Wargroove est un jeu de tactique tour par tour avec un style visuel qui rappelle l’ère 16 bits. La première chose qu’il convient de préciser est que ce jeu sur grille ne comporte aucun élément de jeu de rôle. Jamais vous ne gagnerez de niveaux, n’investirez de ressources dans de l’équipement ou dans un quartier général persistants, ni n’aurez d’impacts sur le déroulement de l’histoire. À l’exception de quelques scénarios optionnels, le jeu est principalement linéaire avec une trentaine de missions. La boucle de jouabilité est relativement simple: une cinématique décrit la prémisse narrative, puis le joueur assigne les actions d’une de ses troupes au choix avant de passer à la suivante pour finalement céder le tour à l’adversaire, qui fait de même avec chacune des siennes. Le match alterne ainsi jusqu’à la victoire ou la défaite. En dehors de quelques variations, le but est de détruire la base adverse ou son commandant. Ce dernier est une unité plus puissante que les autres, ce qui entraîne un comportement tactique assez intéressant, car l’utilisation de cette unité d’élite fait souvent la différence sur la première ligne, bien que cela soit risqué. Le stress devient parfois palpable quand le commandant rase l’élimination de près, car un scénario prend au minimum 30 minutes à accomplir et peut même durer plus d’une heure vers la fin du jeu. J’ai été frustré plus d’une fois de devoir recommencer un scénario en entier pour une simple décision un peu téméraire, mais généralement la tentative qui s’en suit démontre une meilleure performance. En effet, ce qui est intéressant de Wargroove est que le joueur a le sentiment d’améliorer ses propres capacités de stratégies militaires tout au long de sa progression dans le jeu. D’un scénario à l’autre, de nouvelles unités sont intégrées et les défis augmentent en difficulté. Si le joueur est bloqué, il ne peut que faire travailler ses méninges davantage pour surmonter le défi proposé puisque, rappelons-le, il est impossible d’accumuler des ressources (grinding) pour mieux s’en sortir.

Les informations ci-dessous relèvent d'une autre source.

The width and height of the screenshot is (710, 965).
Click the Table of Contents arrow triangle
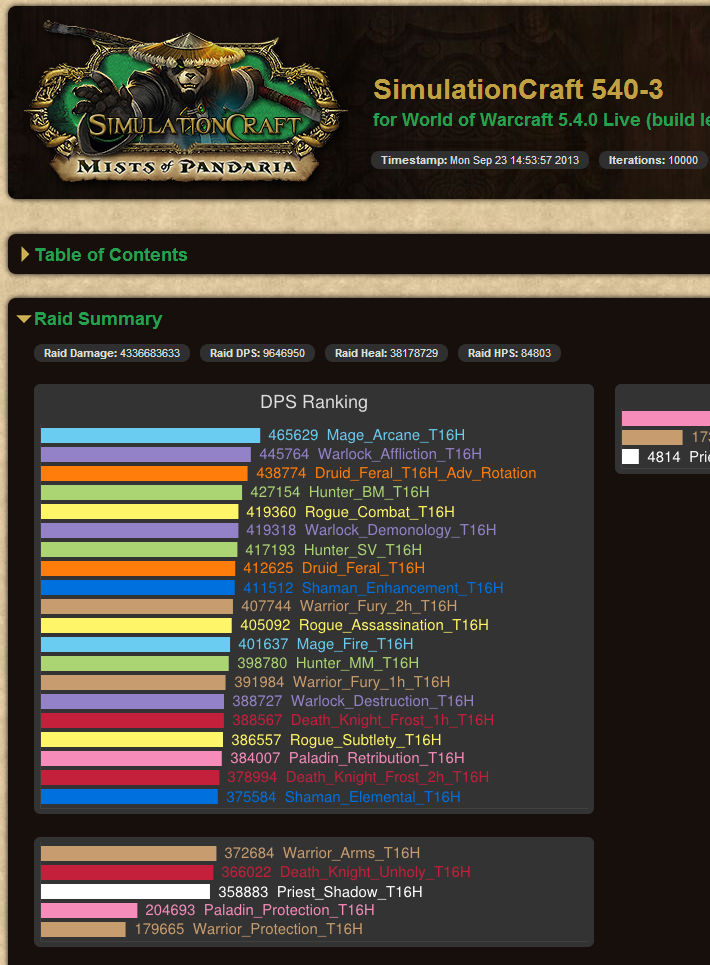tap(25, 255)

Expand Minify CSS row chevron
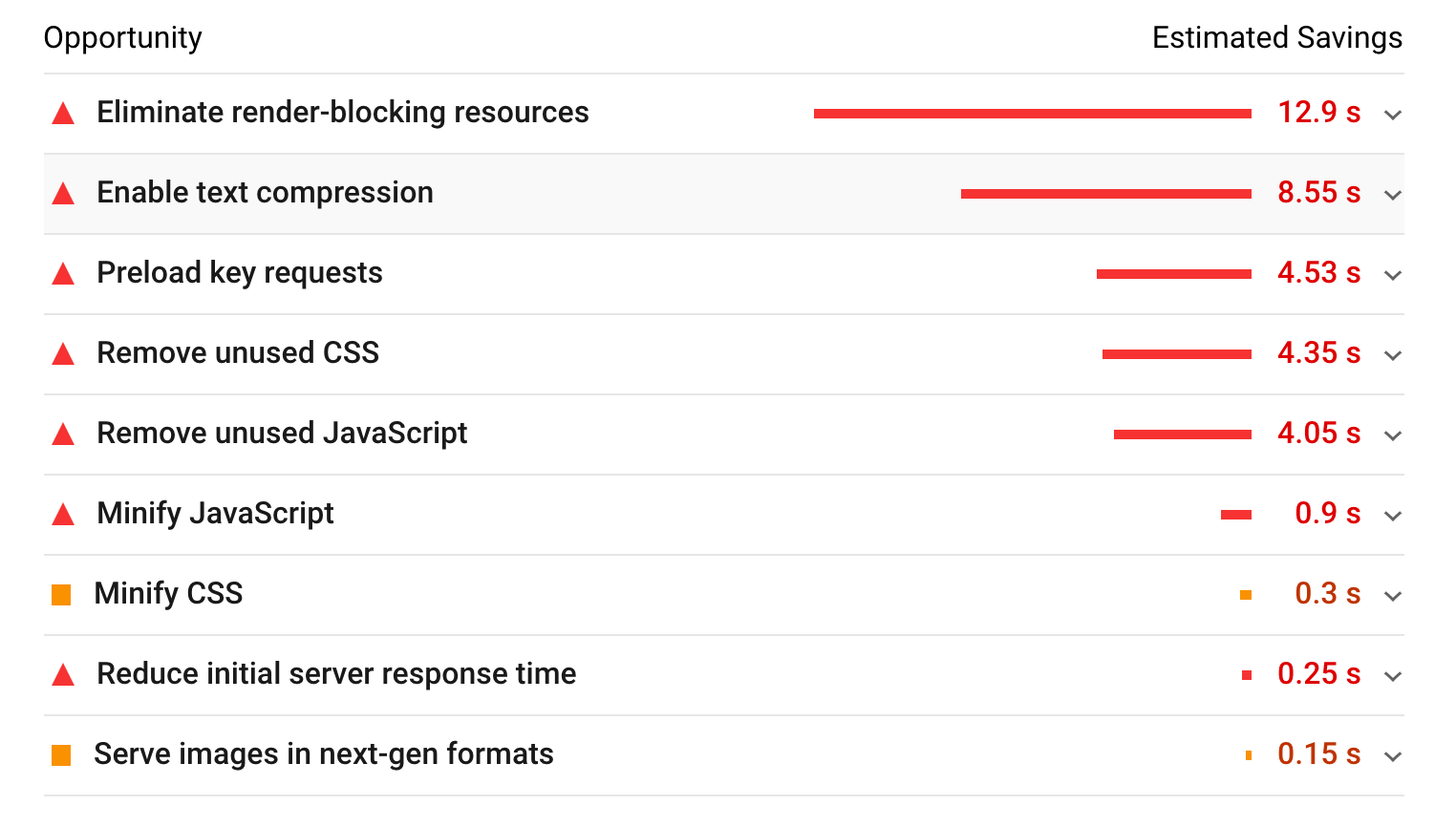tap(1393, 596)
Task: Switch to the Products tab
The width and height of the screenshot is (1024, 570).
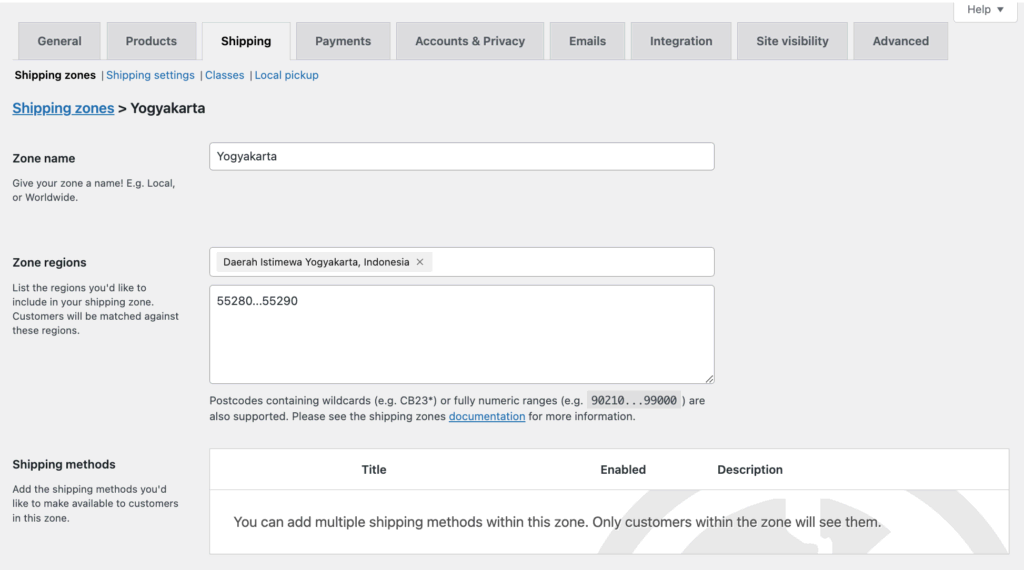Action: point(151,41)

En tant qu’amateur de Final Fantasy Tactics et de Fire Emblem, l’absence d’éléments de jeu de rôle m’a rebuté au départ, mais m’a rapidement convaincu. Cette formule détient le mérite que la difficulté des missions est bien balancée. Ils ne sont pas trop difficiles ou trop faciles parce que notre équipe est bien ou mal agencée. Comme tout bon jeu tactique tour par tour, l’attention du joueur est constamment sollicitée pour prendre des décisions d’attaque, de déplacement ou d’achats de nouvelles unités. Par contre, je me dois de souligner que les animations d’attaque sont devenues rapidement lassantes et qu’elles ne pouvaient être désactivées dans la version à laquelle j’ai joué. Même si elles pouvaient être accélérées ou écourtées, j’ai eu l’impression d’avoir perdu un grand nombre de précieuses minutes sur l’ensemble de mon temps de jeu à avoir tenu mon doigt enfoncé sur le bouton qui permet de le faire.

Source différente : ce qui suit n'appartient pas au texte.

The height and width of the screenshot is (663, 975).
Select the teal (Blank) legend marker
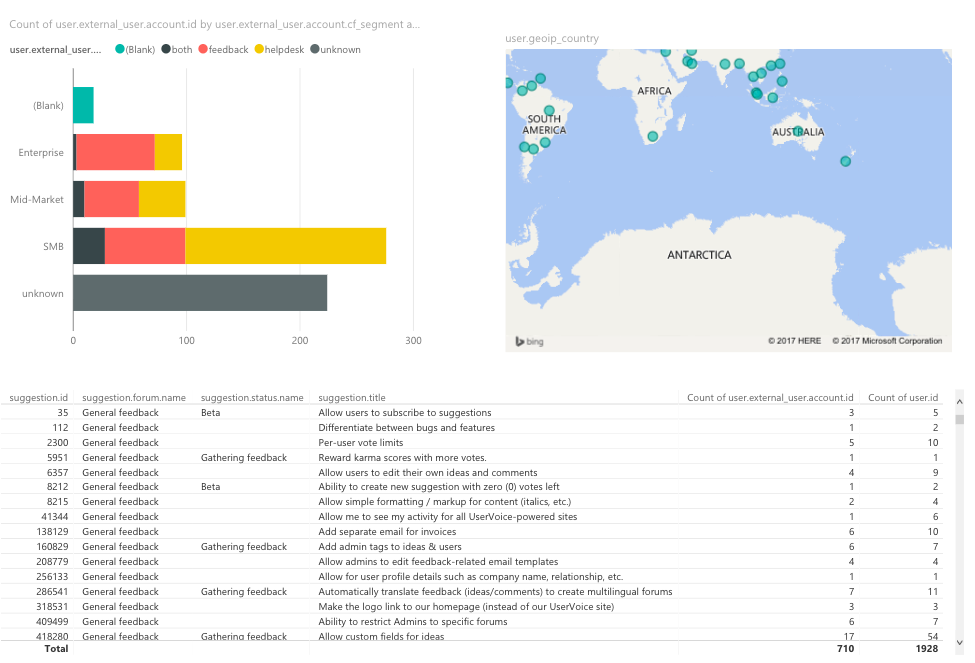[120, 49]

Si Wargroove n’innove pas beaucoup, il a le mérite d’accomplir ce qu’il propose d’une manière élégante. Les conventions du style [cavalier > archer > lancier > cavalier] ou de roche, papier, ciseau sont suffisamment bien complexifiées pour conserver l’intérêt dans toute la campagne, de même que les subtilités dans le contrôle de la grille du terrain de combat. Les villages qui semblent ne servir au départ qu’à générer du revenu deviennent par exemple des postes de guérison très efficaces lorsque bien maîtrisés. Cependant, j’ai trouvé que l’interface aurait pu par moments me faciliter la vie en ne me forçant pas à retourner dans les menus quand j’oubliais quel type d’unité était le talon d’Achilles de l’autre. Il m’est aussi arrivé à quelques reprises de mettre prématurément fin à mon tour par inadvertance. Il s’agit néanmoins de détails.

Bien que la musique de Wargroove soit agréable, elle demeure néanmoins répétitive à la longue. Il m’arrive d’écouter des bandes originales de jeux vidéo dans la vie de tous les jours, mais Wargroove ne se retrouvera pas dans mes listes de lecture. J’ai même à plus d’une occasion fermé le son du jeu pour écouter un podcast tout en jouant, puisque ce type de jouabilité tour par tour permet aussi d’être un peu moins attentif. Au niveau de l’histoire, je suis forcé de la qualifier de médiocre. Il s’agit grosso modo d’une suite de rencontres avec des commandants adverses qui rejoindront un à un les rangs de la protagoniste quand ceux-ci réalisent, lorsque vaincus, qu’elle se bat finalement pour une bonne cause. Certains apprécieront la fonction Codex intégrée au jeu qui permet de lire de manière encyclopédique sur les personnages et l’univers du jeu, mais je dois avouer que je l’ai personnellement ignoré. Le ton léger et les blagues comportent au moins l’avantage que malgré tous les meurtres perpétrés tout au long du jeu, le produit demeure accessible à un public plus juvénile. Il existe aussi une manière d’ajuster le niveau de difficulté du jeu en augmentant ou en réduisant notamment les dégâts reçus, question d’accommoder des joueurs moins habitués à la rigueur de ce type d’expérience, mais sachez que cela aura un impact sur les étoiles obtenues en fin de mission.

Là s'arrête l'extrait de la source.